Hello, paper. I love writing a poem a day on you or on my screen and sending it to my best friend who sails around the world with his wife. He sends me a poem a day back. I’ve been doing this since April 2010.

I love writing it no matter what, though for a long time I bucked like a wild horse, resisting it, resenting it.. feeling like I’d shackled myself to the desk to write a damn poem. Here’s what tamed me: I wrote to my friend and his wife and told them that after four years of sending them poems, I was exhausted and not enjoying it and it was time to move on.

My friend wrote back: “Every night I make dinner. After we eat, she washes the dishes, I open my laptop and read your poem aloud. You can’t stop. You’re our entertainment!”

This changed everything. It was no longer about me, me, me. He turned it into a service. Something I was doing for them.

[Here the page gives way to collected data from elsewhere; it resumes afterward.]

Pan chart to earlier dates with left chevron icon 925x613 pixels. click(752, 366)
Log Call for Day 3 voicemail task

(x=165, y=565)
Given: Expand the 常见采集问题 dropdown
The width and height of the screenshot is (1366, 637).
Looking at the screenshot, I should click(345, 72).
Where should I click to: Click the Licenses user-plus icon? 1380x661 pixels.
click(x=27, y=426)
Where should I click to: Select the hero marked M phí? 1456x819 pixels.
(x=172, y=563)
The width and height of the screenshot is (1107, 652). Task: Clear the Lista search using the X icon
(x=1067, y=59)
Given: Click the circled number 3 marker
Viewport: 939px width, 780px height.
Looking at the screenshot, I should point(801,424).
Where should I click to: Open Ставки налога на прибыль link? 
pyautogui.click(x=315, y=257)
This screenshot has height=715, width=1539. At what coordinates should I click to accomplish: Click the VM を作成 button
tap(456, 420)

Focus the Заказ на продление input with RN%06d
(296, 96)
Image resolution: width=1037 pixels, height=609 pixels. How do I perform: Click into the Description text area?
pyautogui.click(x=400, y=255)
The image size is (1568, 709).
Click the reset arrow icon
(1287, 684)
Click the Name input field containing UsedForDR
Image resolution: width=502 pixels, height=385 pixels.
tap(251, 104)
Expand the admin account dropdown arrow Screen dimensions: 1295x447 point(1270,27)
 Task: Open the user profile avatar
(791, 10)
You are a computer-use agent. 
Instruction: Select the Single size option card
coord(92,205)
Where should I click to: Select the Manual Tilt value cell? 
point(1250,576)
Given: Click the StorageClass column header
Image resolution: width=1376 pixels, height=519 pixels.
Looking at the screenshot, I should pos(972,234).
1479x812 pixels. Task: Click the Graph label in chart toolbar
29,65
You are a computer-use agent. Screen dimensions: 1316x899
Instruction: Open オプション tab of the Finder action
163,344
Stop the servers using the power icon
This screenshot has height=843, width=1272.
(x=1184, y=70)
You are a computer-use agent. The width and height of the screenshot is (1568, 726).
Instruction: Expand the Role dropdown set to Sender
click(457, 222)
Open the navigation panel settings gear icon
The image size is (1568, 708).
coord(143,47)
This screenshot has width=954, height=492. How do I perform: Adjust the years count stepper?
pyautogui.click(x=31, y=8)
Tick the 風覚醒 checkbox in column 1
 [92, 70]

So I kept writing…and so did he. And it’s turned into part of our DNA. There are times we don’t have time to write—or barely have time to pee. Or maybe one of us has a fever. Or, say, my husband is in a medically induced coma (that was in 2012—he’s fine now). There are times that there is no freaking way one of us can possibly write a poem.

We write one anyway.

There is an escape clause—it’s called a PHP—a Place Holder Poem, our fancy term for a fast poem, a crappy poem. It could be a couplet or a really stupid limerick or a poem that makes no sense whatsoever. I love this. It means I can breathe within our structure.

Once I’ve written my poem and pressed “send,” I don’t remember it. And if, per chance he swoons over a poem, I read it again and sometimes I swoon, too, thinking, “Who wrote this?”

Writing a poem is like putting together a puzzle. I can sweat over one right word for more than an hour. Sometimes I give up because I need to make dinner or meet a friend, and I’ll slip in a right enough word. And that’s okay. These are all rough drafts.

But when I found that word, when I’ve shifted through the pile of rocks or shells or sea glass and found the right one, it’s like finding the last puzzle piece and slipping it in place. Click.